Honestly, I don't know how to be positive about this. Some people experience
events in life that are beyond their control, that shape their attitudes.
Those attitudes may be judged by a 'healthy attitude' population as 'unhealthy
attitudes'.

This ostracizes a portion of the population and can lead to a negative
feedback cycle for an individual, because they literally can't learn how to
have a 'healthy attitude'. The best they can do likely, is be neutral (i.e.
compromise).

Empathy and awareness are 'healthy' too, even if for the moment, it affects
that positive feedback loop you've got in your mind. It's the minutia that
don't matter, and when it comes to judgement of attitudes, it's honestly
extremely difficult to differentiate between overall trends and insignificant
correlative details in practice.

The person with the 'unhealthy attitude' may just be wearing a mask of someone
they were heavily influenced by, and they may simply not have the resources or
the 'luck' to have encountered learning otherwise. All of this can be
incredibly draining and isn't your duty or obligation to 'correct', but I
think that's where acceptance and tolerance come in.

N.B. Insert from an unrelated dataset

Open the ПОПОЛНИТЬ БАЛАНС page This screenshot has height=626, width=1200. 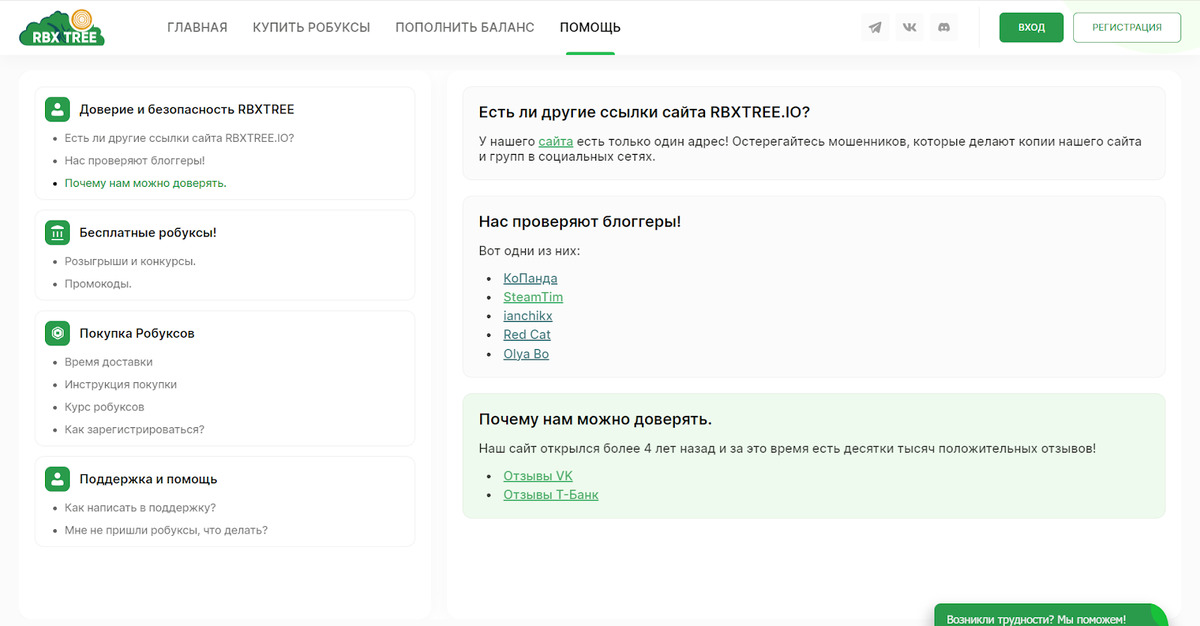(x=465, y=27)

My point is not everyone has to have the same style mind in order to be
considered 'healthy'. People can survive (quite contently) without constantly
thinking positive and having to outwardly serve as proxies to reinforce
attitudes so we can all convince ourselves 'we are happy and healthy and the
future will be swell'. You need all types of people in life to have the world
function and improve.

Honestly sometimes I think some people can become terrified to be anything
besides positive, and that limits their freedom of speech and ability to grow.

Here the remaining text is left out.